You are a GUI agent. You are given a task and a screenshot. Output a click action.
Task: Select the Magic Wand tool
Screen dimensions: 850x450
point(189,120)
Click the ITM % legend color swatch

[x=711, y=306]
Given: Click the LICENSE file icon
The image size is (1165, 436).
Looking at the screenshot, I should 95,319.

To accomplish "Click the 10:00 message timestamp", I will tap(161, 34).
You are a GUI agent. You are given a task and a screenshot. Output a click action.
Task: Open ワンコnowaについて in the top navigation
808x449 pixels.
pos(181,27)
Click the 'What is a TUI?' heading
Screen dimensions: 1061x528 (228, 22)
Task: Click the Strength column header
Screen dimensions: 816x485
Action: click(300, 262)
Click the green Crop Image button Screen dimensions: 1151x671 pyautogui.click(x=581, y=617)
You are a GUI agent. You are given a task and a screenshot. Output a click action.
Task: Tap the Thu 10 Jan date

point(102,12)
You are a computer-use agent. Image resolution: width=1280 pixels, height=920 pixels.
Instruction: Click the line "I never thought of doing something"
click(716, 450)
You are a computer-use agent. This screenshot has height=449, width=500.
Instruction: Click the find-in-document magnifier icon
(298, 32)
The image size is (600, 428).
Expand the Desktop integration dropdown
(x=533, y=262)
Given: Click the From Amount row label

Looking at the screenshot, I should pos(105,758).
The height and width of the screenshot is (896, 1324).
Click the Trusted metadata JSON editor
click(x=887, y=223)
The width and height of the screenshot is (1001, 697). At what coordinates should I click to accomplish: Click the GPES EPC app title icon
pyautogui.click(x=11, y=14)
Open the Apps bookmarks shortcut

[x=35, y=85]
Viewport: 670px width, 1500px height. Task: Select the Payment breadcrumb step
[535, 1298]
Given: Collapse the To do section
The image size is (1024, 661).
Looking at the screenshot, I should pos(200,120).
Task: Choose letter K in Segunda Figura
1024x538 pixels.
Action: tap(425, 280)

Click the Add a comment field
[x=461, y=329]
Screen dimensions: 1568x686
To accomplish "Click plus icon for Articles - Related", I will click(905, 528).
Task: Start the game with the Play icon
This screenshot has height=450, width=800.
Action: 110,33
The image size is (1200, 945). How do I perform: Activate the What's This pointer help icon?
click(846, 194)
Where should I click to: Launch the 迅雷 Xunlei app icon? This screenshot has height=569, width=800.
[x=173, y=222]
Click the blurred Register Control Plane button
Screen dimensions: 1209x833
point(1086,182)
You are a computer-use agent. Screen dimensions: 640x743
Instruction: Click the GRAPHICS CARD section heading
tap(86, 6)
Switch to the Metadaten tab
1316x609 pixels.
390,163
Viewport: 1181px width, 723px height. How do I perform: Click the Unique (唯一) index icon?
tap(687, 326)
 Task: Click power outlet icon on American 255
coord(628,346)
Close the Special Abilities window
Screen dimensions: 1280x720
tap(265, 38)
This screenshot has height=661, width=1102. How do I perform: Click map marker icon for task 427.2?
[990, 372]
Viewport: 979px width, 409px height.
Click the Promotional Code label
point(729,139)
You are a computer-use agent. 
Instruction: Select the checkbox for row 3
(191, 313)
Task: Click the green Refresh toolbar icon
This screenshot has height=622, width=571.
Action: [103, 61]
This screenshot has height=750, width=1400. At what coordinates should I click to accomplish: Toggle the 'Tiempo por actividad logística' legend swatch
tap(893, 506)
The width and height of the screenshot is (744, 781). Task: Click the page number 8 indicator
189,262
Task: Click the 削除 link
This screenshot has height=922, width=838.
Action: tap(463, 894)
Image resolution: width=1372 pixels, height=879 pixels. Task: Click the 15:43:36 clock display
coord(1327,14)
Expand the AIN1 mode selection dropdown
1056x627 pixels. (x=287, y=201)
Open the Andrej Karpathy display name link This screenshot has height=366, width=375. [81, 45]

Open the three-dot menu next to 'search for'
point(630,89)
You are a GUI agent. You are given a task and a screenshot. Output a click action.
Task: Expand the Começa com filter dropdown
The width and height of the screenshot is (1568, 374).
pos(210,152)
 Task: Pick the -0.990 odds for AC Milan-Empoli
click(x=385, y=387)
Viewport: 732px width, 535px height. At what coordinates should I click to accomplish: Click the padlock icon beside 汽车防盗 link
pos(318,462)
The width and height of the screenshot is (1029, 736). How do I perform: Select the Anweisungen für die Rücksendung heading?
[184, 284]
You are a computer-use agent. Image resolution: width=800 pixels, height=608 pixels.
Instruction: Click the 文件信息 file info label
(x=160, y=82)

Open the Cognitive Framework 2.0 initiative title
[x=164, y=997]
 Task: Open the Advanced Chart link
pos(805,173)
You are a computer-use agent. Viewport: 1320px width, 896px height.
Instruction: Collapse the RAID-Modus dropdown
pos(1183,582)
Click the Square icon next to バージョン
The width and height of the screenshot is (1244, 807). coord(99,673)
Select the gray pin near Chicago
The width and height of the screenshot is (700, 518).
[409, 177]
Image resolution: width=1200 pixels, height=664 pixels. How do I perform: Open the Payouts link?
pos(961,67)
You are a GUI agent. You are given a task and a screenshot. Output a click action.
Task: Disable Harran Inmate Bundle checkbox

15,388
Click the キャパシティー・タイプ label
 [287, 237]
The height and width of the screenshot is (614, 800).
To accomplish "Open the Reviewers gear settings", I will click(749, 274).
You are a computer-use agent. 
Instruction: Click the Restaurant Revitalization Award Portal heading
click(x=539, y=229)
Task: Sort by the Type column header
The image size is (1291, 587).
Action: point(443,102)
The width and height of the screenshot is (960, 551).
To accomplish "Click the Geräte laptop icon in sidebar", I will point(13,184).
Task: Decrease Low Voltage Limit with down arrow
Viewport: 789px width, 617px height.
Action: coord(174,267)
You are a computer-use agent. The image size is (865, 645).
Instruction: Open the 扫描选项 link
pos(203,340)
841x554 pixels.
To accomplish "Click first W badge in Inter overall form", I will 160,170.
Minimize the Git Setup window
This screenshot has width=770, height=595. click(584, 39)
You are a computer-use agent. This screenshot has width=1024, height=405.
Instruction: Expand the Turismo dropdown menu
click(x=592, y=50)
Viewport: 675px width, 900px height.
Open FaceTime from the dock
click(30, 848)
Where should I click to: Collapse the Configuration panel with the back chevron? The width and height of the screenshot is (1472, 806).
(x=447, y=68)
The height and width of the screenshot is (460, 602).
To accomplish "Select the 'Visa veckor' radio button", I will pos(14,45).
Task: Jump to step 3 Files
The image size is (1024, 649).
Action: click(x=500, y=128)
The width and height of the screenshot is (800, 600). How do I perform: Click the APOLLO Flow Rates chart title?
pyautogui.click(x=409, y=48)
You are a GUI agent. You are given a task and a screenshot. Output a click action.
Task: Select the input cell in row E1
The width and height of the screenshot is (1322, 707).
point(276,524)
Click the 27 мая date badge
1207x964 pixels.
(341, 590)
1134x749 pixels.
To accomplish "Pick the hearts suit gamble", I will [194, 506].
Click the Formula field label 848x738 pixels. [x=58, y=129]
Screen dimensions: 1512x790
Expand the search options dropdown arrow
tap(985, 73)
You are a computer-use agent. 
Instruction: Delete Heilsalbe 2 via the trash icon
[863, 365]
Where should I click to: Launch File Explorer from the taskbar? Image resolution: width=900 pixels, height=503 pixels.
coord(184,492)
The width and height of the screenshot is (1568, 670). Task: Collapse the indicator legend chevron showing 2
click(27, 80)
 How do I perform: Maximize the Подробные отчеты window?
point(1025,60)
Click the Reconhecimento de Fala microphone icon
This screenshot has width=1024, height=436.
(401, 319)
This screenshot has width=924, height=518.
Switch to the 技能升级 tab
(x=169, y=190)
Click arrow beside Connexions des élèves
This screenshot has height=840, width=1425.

### Work task
Restate the material exactly as given.

### Output for this exercise
You are a GUI agent. You are given a task and a screenshot. Output a click action.
Task: Select the Magic Wand tool
Screen dimensions: 850x450
point(189,120)
Click the ITM % legend color swatch

[x=711, y=306]
Given: Click the LICENSE file icon
The image size is (1165, 436).
Looking at the screenshot, I should 95,319.

To accomplish "Click the 10:00 message timestamp", I will tap(161, 34).
You are a GUI agent. You are given a task and a screenshot. Output a click action.
Task: Open ワンコnowaについて in the top navigation
808x449 pixels.
pos(181,27)
Click the 'What is a TUI?' heading
Screen dimensions: 1061x528 (228, 22)
Task: Click the Strength column header
Screen dimensions: 816x485
Action: click(300, 262)
Click the green Crop Image button Screen dimensions: 1151x671 pyautogui.click(x=581, y=617)
You are a GUI agent. You are given a task and a screenshot. Output a click action.
Task: Tap the Thu 10 Jan date

point(102,12)
You are a computer-use agent. Image resolution: width=1280 pixels, height=920 pixels.
Instruction: Click the line "I never thought of doing something"
click(716, 450)
You are a computer-use agent. This screenshot has height=449, width=500.
Instruction: Click the find-in-document magnifier icon
(298, 32)
The image size is (600, 428).
Expand the Desktop integration dropdown
(x=533, y=262)
Given: Click the From Amount row label

Looking at the screenshot, I should pos(105,758).
The height and width of the screenshot is (896, 1324).
Click the Trusted metadata JSON editor
click(x=887, y=223)
The width and height of the screenshot is (1001, 697). At what coordinates should I click to accomplish: Click the GPES EPC app title icon
pyautogui.click(x=11, y=14)
Open the Apps bookmarks shortcut

[x=35, y=85]
Viewport: 670px width, 1500px height. Task: Select the Payment breadcrumb step
[535, 1298]
Given: Collapse the To do section
The image size is (1024, 661).
Looking at the screenshot, I should pos(200,120).
Task: Choose letter K in Segunda Figura
1024x538 pixels.
Action: tap(425, 280)

Click the Add a comment field
[x=461, y=329]
Screen dimensions: 1568x686
To accomplish "Click plus icon for Articles - Related", I will click(905, 528).
Task: Start the game with the Play icon
This screenshot has height=450, width=800.
Action: 110,33
The image size is (1200, 945). How do I perform: Activate the What's This pointer help icon?
click(846, 194)
Where should I click to: Launch the 迅雷 Xunlei app icon? This screenshot has height=569, width=800.
[x=173, y=222]
Click the blurred Register Control Plane button
Screen dimensions: 1209x833
point(1086,182)
You are a computer-use agent. Screen dimensions: 640x743
Instruction: Click the GRAPHICS CARD section heading
tap(86, 6)
Switch to the Metadaten tab
1316x609 pixels.
390,163
Viewport: 1181px width, 723px height. How do I perform: Click the Unique (唯一) index icon?
tap(687, 326)
 Task: Click power outlet icon on American 255
coord(628,346)
Close the Special Abilities window
Screen dimensions: 1280x720
tap(265, 38)
This screenshot has height=661, width=1102. How do I perform: Click map marker icon for task 427.2?
[990, 372]
Viewport: 979px width, 409px height.
Click the Promotional Code label
point(729,139)
You are a computer-use agent. 
Instruction: Select the checkbox for row 3
(191, 313)
Task: Click the green Refresh toolbar icon
This screenshot has height=622, width=571.
Action: [103, 61]
This screenshot has height=750, width=1400. At what coordinates should I click to accomplish: Toggle the 'Tiempo por actividad logística' legend swatch
tap(893, 506)
The width and height of the screenshot is (744, 781). Task: Click the page number 8 indicator
189,262
Task: Click the 削除 link
This screenshot has height=922, width=838.
Action: tap(463, 894)
Image resolution: width=1372 pixels, height=879 pixels. Task: Click the 15:43:36 clock display
coord(1327,14)
Expand the AIN1 mode selection dropdown
1056x627 pixels. (x=287, y=201)
Open the Andrej Karpathy display name link This screenshot has height=366, width=375. [81, 45]

Open the three-dot menu next to 'search for'
point(630,89)
You are a GUI agent. You are given a task and a screenshot. Output a click action.
Task: Expand the Começa com filter dropdown
The width and height of the screenshot is (1568, 374).
pos(210,152)
 Task: Pick the -0.990 odds for AC Milan-Empoli
click(x=385, y=387)
Viewport: 732px width, 535px height. At what coordinates should I click to accomplish: Click the padlock icon beside 汽车防盗 link
pos(318,462)
The width and height of the screenshot is (1029, 736). How do I perform: Select the Anweisungen für die Rücksendung heading?
[184, 284]
You are a computer-use agent. Image resolution: width=800 pixels, height=608 pixels.
Instruction: Click the 文件信息 file info label
(x=160, y=82)

Open the Cognitive Framework 2.0 initiative title
[x=164, y=997]
 Task: Open the Advanced Chart link
pos(805,173)
You are a computer-use agent. Viewport: 1320px width, 896px height.
Instruction: Collapse the RAID-Modus dropdown
pos(1183,582)
Click the Square icon next to バージョン
The width and height of the screenshot is (1244, 807). coord(99,673)
Select the gray pin near Chicago
The width and height of the screenshot is (700, 518).
[409, 177]
Image resolution: width=1200 pixels, height=664 pixels. How do I perform: Open the Payouts link?
pos(961,67)
You are a GUI agent. You are given a task and a screenshot. Output a click action.
Task: Disable Harran Inmate Bundle checkbox

15,388
Click the キャパシティー・タイプ label
 [287, 237]
The height and width of the screenshot is (614, 800).
To accomplish "Open the Reviewers gear settings", I will click(749, 274).
You are a computer-use agent. 
Instruction: Click the Restaurant Revitalization Award Portal heading
click(x=539, y=229)
Task: Sort by the Type column header
The image size is (1291, 587).
Action: point(443,102)
The width and height of the screenshot is (960, 551).
To accomplish "Click the Geräte laptop icon in sidebar", I will point(13,184).
Task: Decrease Low Voltage Limit with down arrow
Viewport: 789px width, 617px height.
Action: coord(174,267)
You are a computer-use agent. The image size is (865, 645).
Instruction: Open the 扫描选项 link
pos(203,340)
841x554 pixels.
To accomplish "Click first W badge in Inter overall form", I will 160,170.
Minimize the Git Setup window
This screenshot has width=770, height=595. click(584, 39)
You are a computer-use agent. This screenshot has width=1024, height=405.
Instruction: Expand the Turismo dropdown menu
click(x=592, y=50)
Viewport: 675px width, 900px height.
Open FaceTime from the dock
click(30, 848)
Where should I click to: Collapse the Configuration panel with the back chevron? The width and height of the screenshot is (1472, 806).
(x=447, y=68)
The height and width of the screenshot is (460, 602).
To accomplish "Select the 'Visa veckor' radio button", I will pos(14,45).
Task: Jump to step 3 Files
The image size is (1024, 649).
Action: click(x=500, y=128)
The width and height of the screenshot is (800, 600). How do I perform: Click the APOLLO Flow Rates chart title?
pyautogui.click(x=409, y=48)
You are a GUI agent. You are given a task and a screenshot. Output a click action.
Task: Select the input cell in row E1
The width and height of the screenshot is (1322, 707).
point(276,524)
Click the 27 мая date badge
1207x964 pixels.
(341, 590)
1134x749 pixels.
To accomplish "Pick the hearts suit gamble", I will [194, 506].
Click the Formula field label 848x738 pixels. [x=58, y=129]
Screen dimensions: 1512x790
Expand the search options dropdown arrow
tap(985, 73)
You are a computer-use agent. 
Instruction: Delete Heilsalbe 2 via the trash icon
[863, 365]
Where should I click to: Launch File Explorer from the taskbar? Image resolution: width=900 pixels, height=503 pixels.
coord(184,492)
The width and height of the screenshot is (1568, 670). Task: Collapse the indicator legend chevron showing 2
click(27, 80)
 How do I perform: Maximize the Подробные отчеты window?
point(1025,60)
Click the Reconhecimento de Fala microphone icon
This screenshot has width=1024, height=436.
(401, 319)
This screenshot has width=924, height=518.
Switch to the 技能升级 tab
(x=169, y=190)
Click arrow beside Connexions des élèves
This screenshot has height=840, width=1425.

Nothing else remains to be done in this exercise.